Thursday, February 17, 2011

A New Driver in the Family


Ashlie with her license
Yes, we have a new driver in the family.  Ashlie took her driving test today and passed the first time.  I am so proud of her but at the same time a bit overwhelmed by it all too.  This now means she can go places by herself without us having to drive her there and pick her up.  I know it's a part of life and part of them growing up but I still want to protect them and keep them safe.

It really hit home to me when we were driving to dinner tonight.  We did the home driver's ed with Ashlie so anytime she would drive with her learner's permit, Don or I would sit in the front seat.  Tonight, Courtnie asked if she could sit in the front.  And it was like WOW, the kids are up front and us adults plus Cayden are in the back seats.  It just seemed really unreal.  And strange at the same time.  It's really hard to explain.

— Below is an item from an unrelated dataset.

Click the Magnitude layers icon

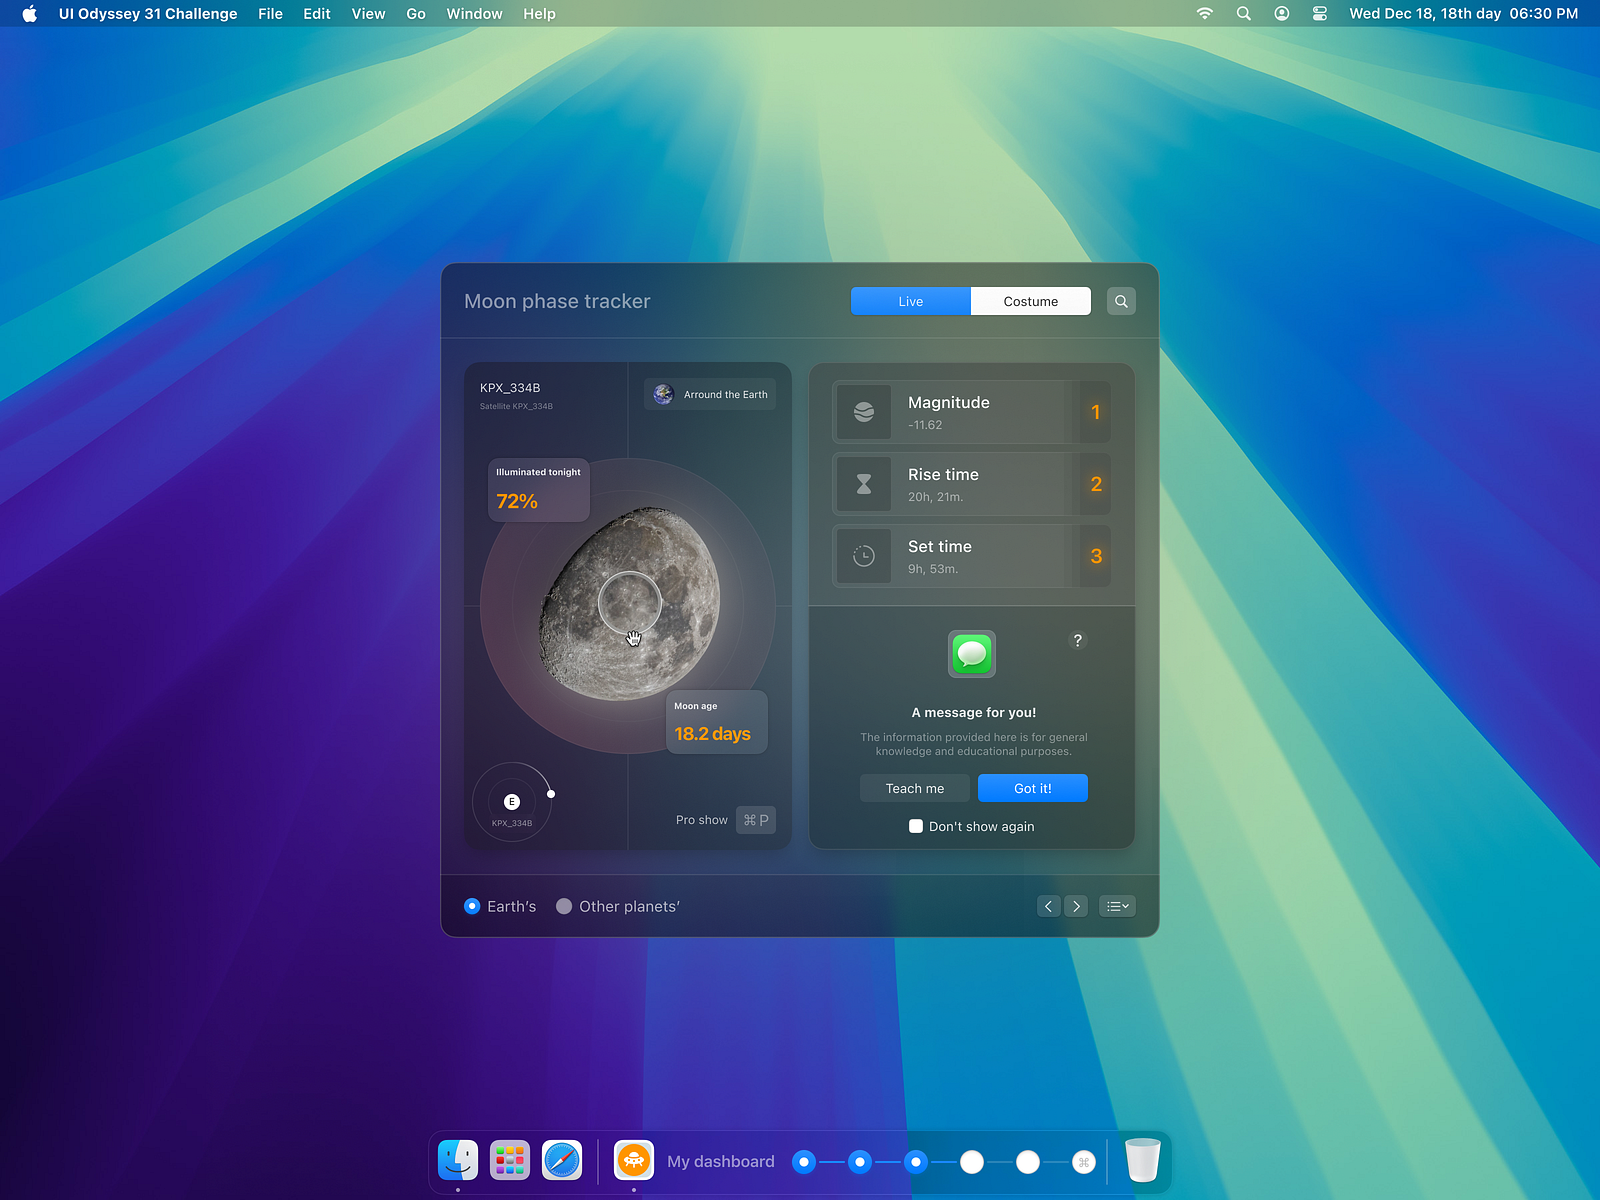point(864,411)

Ashlie was supposed to take her driving test last week Wednesday but the ice storm put a damper on that.  Last Wednesday morning-we had talked about going out to celebrate if she had passed.  Well this week with all the problems we had with the van--in and out of the shop four times in one week--I totally forgot about us going out to celebrate.  On the way home, this afternoon she asked me about going out and it threw me off.  I had already told mom we were having leftovers for dinner tonight.  But how can you tell someone No who is so excited that they had passed their driver's test.  So after much convincing--well really not much at all--we went out to celebrate.  Let me share with you where we went---




In case, you didn't figure it out.  We ate at Chili's tonight.  (And no--Ashlie didn't park near this sign)

Everyone tells me it will be so nice with her driving now, which I am sure it will be.  But it's just a new thing for me to handle in my life right now when there is so much going on.  I told Ashlie that she now had a huge responsibility on her hands, especially with her siblings in the car.  I also told her, I know she is a good driver, it's all the other people on the road that I am worried about.

I am one of those mom's that wants to protect her children like I know a lot of mom's want to do as well.  When I learned Alan had died, my first thought was--What did I do wrong?  I'm supposed to protect my kids and not hurt them.  Then I had to tell Ashlie and Courtnie he had died and that was the most heart wrenching thing I had to do.  Now with this "new freedom" Ashlie has, I know I won't be there to protect her all the time and it's just a bit much to take in at this time.

It is two weeks before we celebrate Alan's 5th birthday and it is weighing heavy on my mind.  As I close this tonight--I will share with you my Alan verse. It's the faith that keeps me going these days--"Faith is the realization of what is hoped for and evidence of things not seen.  Heb. 11.1."